Supplied passage:
^^^^

The accuracy of these methods was assessed by comparing the results of their measurements using the pelvic and hip views separately to the measurements using CT imaging which are considered to be the reference. This was tested in both uncemented and cemented cup groups.

Compared to CT measurements, two methods (Lewinnek and Liaw et al.) had no statistically different measurements in both hip and pelvic views in both uncemented and cemented cups.

Two methods (Widmer and Ackland et al.) had no statistically different measurements in hip view only, and one method (Hassan et al.) had no statistically different measurements in pelvis view only.

Comparing measurements in plain radiographs with CT measurements in both uncemented and cemented cup groups showed that the results were nearly similar except for a higher statistically significant difference in measurements for only Ackland method in AP-P view and Hassan et al. method in AP-H view.

This can be explained by realizing that measurement of cup version is more difficult in uncemented cups.

^^^^

Collected data

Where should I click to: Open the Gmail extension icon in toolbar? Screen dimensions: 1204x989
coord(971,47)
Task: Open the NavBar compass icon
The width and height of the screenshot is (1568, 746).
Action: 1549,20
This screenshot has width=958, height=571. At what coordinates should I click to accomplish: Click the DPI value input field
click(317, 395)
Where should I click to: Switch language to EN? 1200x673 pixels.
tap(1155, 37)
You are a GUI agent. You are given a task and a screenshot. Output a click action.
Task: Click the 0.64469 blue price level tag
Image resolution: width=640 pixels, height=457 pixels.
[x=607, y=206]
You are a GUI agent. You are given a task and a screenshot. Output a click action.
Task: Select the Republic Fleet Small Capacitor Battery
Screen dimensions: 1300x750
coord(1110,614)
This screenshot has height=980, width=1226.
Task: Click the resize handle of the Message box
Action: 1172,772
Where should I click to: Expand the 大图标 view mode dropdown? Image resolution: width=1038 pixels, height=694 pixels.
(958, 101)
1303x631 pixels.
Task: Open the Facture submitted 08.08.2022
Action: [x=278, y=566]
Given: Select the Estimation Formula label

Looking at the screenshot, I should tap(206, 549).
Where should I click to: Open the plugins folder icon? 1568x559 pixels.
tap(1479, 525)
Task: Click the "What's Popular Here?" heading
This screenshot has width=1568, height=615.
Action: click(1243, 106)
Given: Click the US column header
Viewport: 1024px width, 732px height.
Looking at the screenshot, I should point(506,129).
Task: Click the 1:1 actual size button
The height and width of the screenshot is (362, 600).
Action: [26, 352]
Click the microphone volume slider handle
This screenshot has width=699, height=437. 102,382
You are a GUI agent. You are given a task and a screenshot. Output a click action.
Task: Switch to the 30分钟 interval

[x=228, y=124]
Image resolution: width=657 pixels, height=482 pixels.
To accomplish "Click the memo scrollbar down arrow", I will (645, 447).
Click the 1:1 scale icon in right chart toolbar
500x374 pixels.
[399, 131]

^^^^

Directions:
(a) Repeat word for word everything in the cup version passage from "Two methods (Widmer" down to "in AP-H view.".
(b) Carry on the passage on cup version measurement from the point where it ends.
The listing has no connection to the passage on cup version measurement.

Results:
(a)
Two methods (Widmer and Ackland et al.) had no statistically different measurements in hip view only, and one method (Hassan et al.) had no statistically different measurements in pelvis view only.

Comparing measurements in plain radiographs with CT measurements in both uncemented and cemented cup groups showed that the results were nearly similar except for a higher statistically significant difference in measurements for only Ackland method in AP-P view and Hassan et al. method in AP-H view.

(b)
In the study carried out by Nho et al. [27], the cup version was measured by CT and by six radiological methods, including the five methods used in the current study, in the A-P view of the pelvis. They concluded that the methods of Lewinnek, Hassan et al., and Liaw are accurate while those of the Ackland et al. and Widmer are not. So, they recommended not using the last two methods. However, they did not use the hip view and did not mention the use of these methods in hip view.

This study showed similar results to those of Nho et al. as regards the use of these methods in the A-P view of the pelvis. It was found in addition that the two methods that were inaccurate in the pelvic view can be used in the hip view accurately. This is consistent with the results of Ackland et al. who reported that their method was accurate only when the beam was centered over the hip, while when the radiographs were centered over the symphysis, an error was produced because the X-ray beam was oblique in relation to the opening of the ellipse. This error has been shown to be as much as 5 degrees. So, these authors stated that when the central beam passes through the hip, their method is highly accurate [20].

In this study, the difference between the mean measurements for version in AP hip and pelvis radiographic views was lowest in Lewennick method, while the highest difference was in Ackland and Widmer measurements. The highest value was 3.17 degrees in Ackland method measurements in cemented cups and 2.78 degrees in uncemented cups. Also, measurements by Widmer method showed a difference between AP-H and AP-P view of 2.3 and 2.05 degrees for uncemented and cemented cups respectively, and this can explain why these two methods were found inaccurate for measurement by Nho et al.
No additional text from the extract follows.